I don’t believe that anyone could have foreseen or imagined the terrible narrative that would span over three decades. Back then the story of the impending epidemic would have appeared to be the implausible imaginings of a dark science fiction film. Tragically, for millions of men, women, and children across the globe, “real life” has been played out with appalling consequences.
The first person I met who was living with the virus was the artist and filmmaker Derek Jarman. We had been set to work together on the Red Hot + Blue project. (The recording, the first in the Red Hot Benefit series, featured a variety of contemporary pop performers reinterpreting a selection of songs by Cole Porter.
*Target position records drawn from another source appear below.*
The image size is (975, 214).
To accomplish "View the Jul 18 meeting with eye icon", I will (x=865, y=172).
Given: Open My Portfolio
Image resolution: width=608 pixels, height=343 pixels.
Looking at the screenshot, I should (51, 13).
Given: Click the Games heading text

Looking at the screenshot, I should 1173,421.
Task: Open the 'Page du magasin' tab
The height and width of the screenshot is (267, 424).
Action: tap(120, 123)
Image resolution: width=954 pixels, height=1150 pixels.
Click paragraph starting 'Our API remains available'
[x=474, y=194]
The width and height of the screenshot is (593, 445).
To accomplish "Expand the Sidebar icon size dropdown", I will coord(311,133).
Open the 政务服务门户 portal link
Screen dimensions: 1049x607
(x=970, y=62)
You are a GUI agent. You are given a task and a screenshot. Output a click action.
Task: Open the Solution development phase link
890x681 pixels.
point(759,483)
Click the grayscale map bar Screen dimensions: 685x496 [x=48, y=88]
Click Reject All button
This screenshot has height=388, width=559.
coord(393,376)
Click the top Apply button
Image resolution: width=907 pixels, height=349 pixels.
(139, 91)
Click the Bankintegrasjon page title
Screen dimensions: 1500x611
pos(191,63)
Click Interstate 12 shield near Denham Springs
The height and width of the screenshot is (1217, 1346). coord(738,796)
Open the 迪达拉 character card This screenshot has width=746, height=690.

Released in 1990, it sold over a million copies worldwide and was one of the first major AIDS benefits in the music business.)
Unfortunately, Derek became unwell and had to be hospitalized just before we were about to start our collaboration. A few days later, I visited him in St. Mary’s Paddington and listened quietly as he described how he had struggled to get himself across the zebra crossing to the main admissions door after discovering that his eyesight had almost completely disappeared overnight.
I realized then that a person living with HIV could be subjected to any kind of unpredictable health challenge at any unpredictable time. Like most people, I assumed that HIV and AIDS mainly affected the gay community, sex workers, or drug users. For some reason I was less aware of the millions of women and children whose lives were being destroyed. That bubble of ignorance was soundly burst after my first trip to South Africa, a country where one in three pregnant women is carrying the virus.
Back then in 2003, President Mbeki and his health minister at the time, Manto Tshabalala-Msimang (who drew international condemnation for encouraging AIDS patients to use beetroot, garlic, lemon juice, and olive oil to stop the advance of the disease), had taken the firm “denialist” stance while hundreds of thousands of South African citizens were literally dying before they could access treatment. Since then, due to the dedicated work of thousands of individuals and organizations, things have changed, and certain things have improved, but there is still so much more to be done.
I am very well aware of the complexities faced in the challenge to responding effectively to the AIDS pandemic, but if support for change is withdrawn and budgets are cut back, then the three steps of progress forward will be rapidly turned into two steps back. For me, this is something unimaginable.